The Theory of Distribution
Francis Y. Edgeworth
Quarterly Journal of Economics, February, 1904.
Distribution is the species of Exchange by which produce is divided between the parties who have
contributed to its production.1 Exchange being divided according as both, or one only, or neither of
the parties have competitors, Distribution is similarly divided. The case in which both parties have
competitors will here be first and principally considered.
The simplest type of this distributive exchange would be of a kind which is effected once for
all, without reference to a series of future productions and exchanges. For example, to adapt an
illustration used by Mr. Henry George,2 let it be supposed that on a particular occasion each out of
a number of white men hires one or more black men to assist in catching seals, on the agreement that
each white man shall give his black assistants a certain proportion of the take, the terms having been
settled in an open market in which any one white is free to bid against any other white and any one
black against any other black. A conception more appropriate to existing industry is that each white
agrees to pay in exchange for a certain amount of service a definite quantity of produce, not in
general limited to the result of a particular operation. On a particular day less seal may be taken than
the employer has agreed to give the employee for the day. In this case, even if payment is not made
till the end of the day, the employer must pay for help on a particular day in part with seal caught
on a previous day. He must pay altogether out of past accumulations when payment is made before
the work is done. When the employer agrees to pay a definite amount, he cannot expect to gain on
each day’s transaction, but on an average of days.

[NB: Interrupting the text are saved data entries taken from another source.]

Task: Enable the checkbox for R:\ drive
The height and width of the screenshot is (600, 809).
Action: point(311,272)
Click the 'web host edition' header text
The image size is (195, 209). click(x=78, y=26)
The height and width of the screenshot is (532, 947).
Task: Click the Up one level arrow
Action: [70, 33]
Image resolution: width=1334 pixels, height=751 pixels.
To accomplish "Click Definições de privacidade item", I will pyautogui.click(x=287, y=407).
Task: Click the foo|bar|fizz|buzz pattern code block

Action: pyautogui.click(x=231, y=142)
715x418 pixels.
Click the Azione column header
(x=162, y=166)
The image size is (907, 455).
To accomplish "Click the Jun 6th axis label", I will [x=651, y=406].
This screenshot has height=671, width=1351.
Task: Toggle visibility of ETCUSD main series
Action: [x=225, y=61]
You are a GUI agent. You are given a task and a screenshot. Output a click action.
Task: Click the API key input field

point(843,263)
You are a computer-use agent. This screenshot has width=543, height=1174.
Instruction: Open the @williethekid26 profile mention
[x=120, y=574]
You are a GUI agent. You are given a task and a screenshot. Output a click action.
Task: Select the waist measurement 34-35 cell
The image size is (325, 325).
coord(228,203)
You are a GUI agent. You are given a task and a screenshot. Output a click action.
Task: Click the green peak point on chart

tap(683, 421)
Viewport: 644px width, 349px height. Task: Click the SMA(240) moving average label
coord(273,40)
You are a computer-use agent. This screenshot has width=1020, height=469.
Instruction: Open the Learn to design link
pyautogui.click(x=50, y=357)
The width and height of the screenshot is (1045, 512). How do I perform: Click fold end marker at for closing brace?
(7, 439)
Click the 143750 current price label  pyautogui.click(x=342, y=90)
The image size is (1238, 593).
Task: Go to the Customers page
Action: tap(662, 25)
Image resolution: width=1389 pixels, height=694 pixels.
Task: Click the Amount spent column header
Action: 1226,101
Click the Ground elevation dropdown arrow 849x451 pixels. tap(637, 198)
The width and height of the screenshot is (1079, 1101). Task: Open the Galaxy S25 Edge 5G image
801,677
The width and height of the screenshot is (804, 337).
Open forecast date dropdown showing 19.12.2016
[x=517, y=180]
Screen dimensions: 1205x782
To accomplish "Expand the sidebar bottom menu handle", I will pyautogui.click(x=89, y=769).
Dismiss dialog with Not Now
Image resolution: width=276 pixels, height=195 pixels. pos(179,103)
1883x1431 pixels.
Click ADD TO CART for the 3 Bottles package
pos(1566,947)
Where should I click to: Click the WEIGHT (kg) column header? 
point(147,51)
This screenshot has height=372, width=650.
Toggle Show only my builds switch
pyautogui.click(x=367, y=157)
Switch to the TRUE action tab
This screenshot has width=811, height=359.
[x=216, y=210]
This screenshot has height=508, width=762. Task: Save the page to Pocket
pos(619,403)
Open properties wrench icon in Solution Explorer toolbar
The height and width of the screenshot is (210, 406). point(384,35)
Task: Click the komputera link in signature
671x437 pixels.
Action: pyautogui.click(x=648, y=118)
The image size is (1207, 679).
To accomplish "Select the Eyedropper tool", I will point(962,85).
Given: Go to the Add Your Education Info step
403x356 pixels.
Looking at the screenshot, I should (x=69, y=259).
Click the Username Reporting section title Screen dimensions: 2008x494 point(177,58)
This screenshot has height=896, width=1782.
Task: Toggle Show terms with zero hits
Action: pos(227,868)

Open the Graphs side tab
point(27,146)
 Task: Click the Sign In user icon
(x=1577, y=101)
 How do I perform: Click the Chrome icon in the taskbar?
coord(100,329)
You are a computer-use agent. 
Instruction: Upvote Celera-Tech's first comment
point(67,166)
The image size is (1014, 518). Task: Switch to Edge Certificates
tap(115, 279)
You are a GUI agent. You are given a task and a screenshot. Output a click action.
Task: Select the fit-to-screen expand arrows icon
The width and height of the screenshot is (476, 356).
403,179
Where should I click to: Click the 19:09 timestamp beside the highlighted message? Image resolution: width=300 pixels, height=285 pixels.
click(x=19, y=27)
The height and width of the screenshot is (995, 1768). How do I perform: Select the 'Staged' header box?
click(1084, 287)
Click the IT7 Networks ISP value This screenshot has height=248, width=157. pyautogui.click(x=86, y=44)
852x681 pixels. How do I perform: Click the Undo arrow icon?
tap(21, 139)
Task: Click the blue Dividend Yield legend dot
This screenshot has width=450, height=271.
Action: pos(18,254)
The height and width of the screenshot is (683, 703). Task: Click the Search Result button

This example is suited to illustrate some general properties of Exchange which attach to
Distribution as a species of Exchange. Such are the laws which connect a change in the supply or
demand upon one side of the market with a change in the advantage resulting from the transaction
to the parties on either side. Thus, competition on both sides being presupposed, a decrease of supply
in a technical sense of the term on the one side is, ceteris paribus, universally attended with
detriment to the other side, but is not universally attended with detriment to the side on which the
supply is decreased. Accordingly, a limitation of supply on one side may be advantageous to that
side, though not to both sides. The case of Distribution compared with Exchange in general in
respect to such limitation of supply has only this peculiarity,—that the danger of this policy
defeating itself is in the case of Distribution specially visible and threatening. There is an evident
limit to what the black man dealing with the white man can get in exchange for a certain amount of
his service; namely, the total product which that service utilised by the white man will on an average
produce. To be sure, there is here but a case of the general principle that no one will give more for
a thing, whether article of consumption or factor of production, than the equivalent of its total utility
to him, which total diminishes as the quantity of the Commodity is reduced. But this limit is less
liable to escape attention when it is fixed by the material conditions of production rather than by the
1. This definition, if not made more specific, includes some kinds of International Trade, just as the
generic definition of International Trade includes some kinds of Distribution. See II. 5, 19.
2. Progress and Poverty, Book I. chap. iii.